Nov 22, 2004 21:39
Julie smiled and reality softened. She had taken too many again, and later she would pay for it, staring sleepless at the ceiling from her single bed. But for now, there was peace. The other patients complained about the antidepressants, citing dulling to the point of flatness, regulated zombification. Often, they refused them, leaving untouched prescriptions dusty and forgotten in medicine cabinets until the point of commitment. And even then, they would tongue their meds, experts at allowing coatings to melt acrid in their mouths before sneaking to bathrooms and spitting untouched chemical cores into lidless toilets.

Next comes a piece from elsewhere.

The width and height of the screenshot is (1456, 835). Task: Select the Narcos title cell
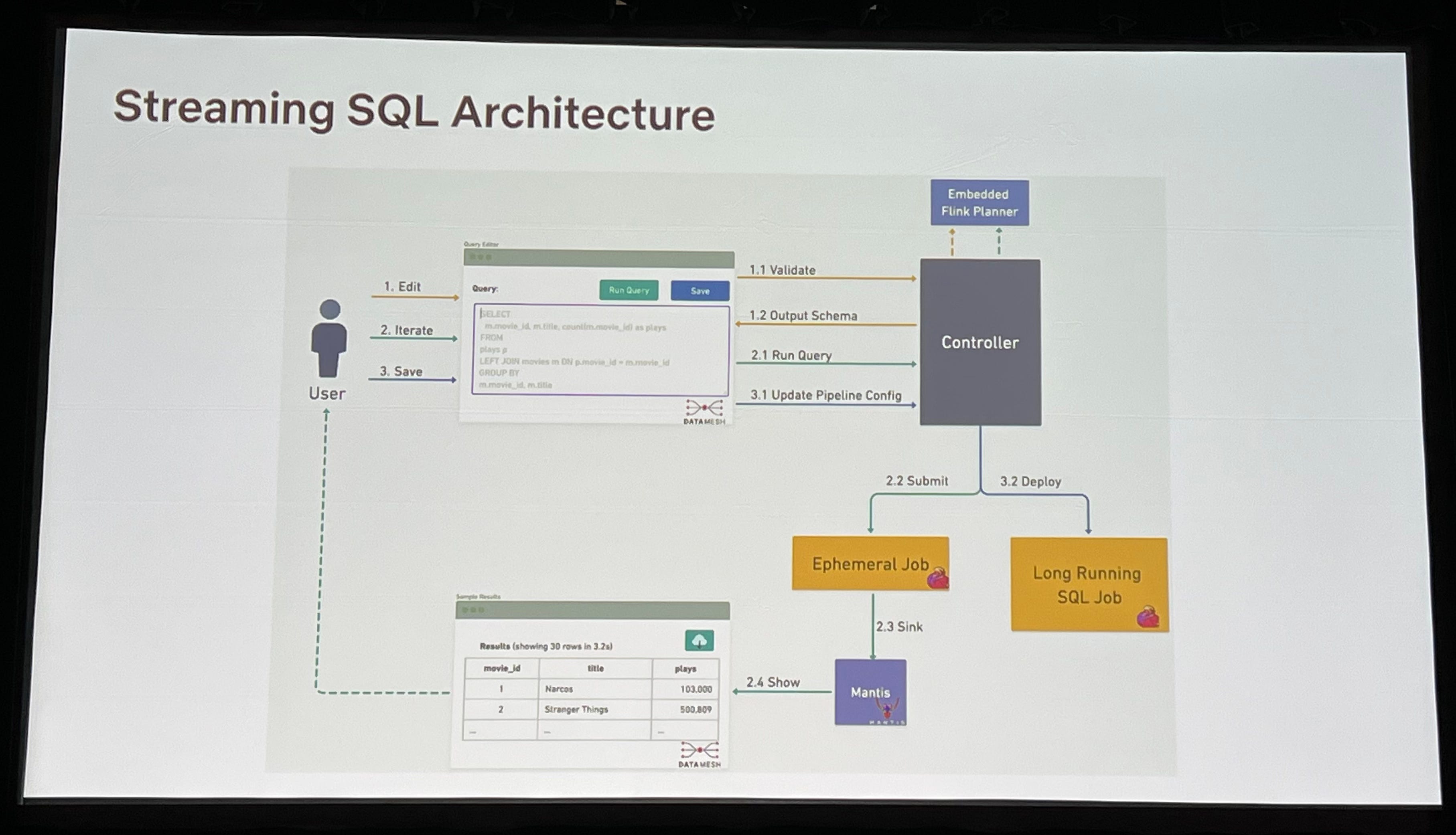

Julie never understood this, their stubborn insistence on taking their chances with strange demons rather than surrender to the pastel watercolor world of the medication's making. Julie took another. The room swam further away. She sat heavily on the tile floor, her back resting against the wall, her head just below the light switch. All she could feel now was the low ebb of nausea pulsing rhythmically deep in her stomach. Her ovaries twitched and fell silent.
Water rushed through pipes and she heard it faintly as if through layers of cotton batting, a soft alien murmur of comfort. Everything was benign. She decided to stop for now, the peace flowed through her, her blood replaced with warm, leaded Jello. Later she would need more, would have to weep for pharmacists and doctors, would have to sit under their hard eyes and promise to be better. But that was not now. Now there was just the soft buzz of the pale purple Zoloft world. Perhaps, she thought, the hope forcing the muscle contractions necessary to stand, perhaps they would hospitalize her again. She smiled at that, and with the thought of bartering extra doses of Thorazine for filterless cigarettes, Julie reached for another.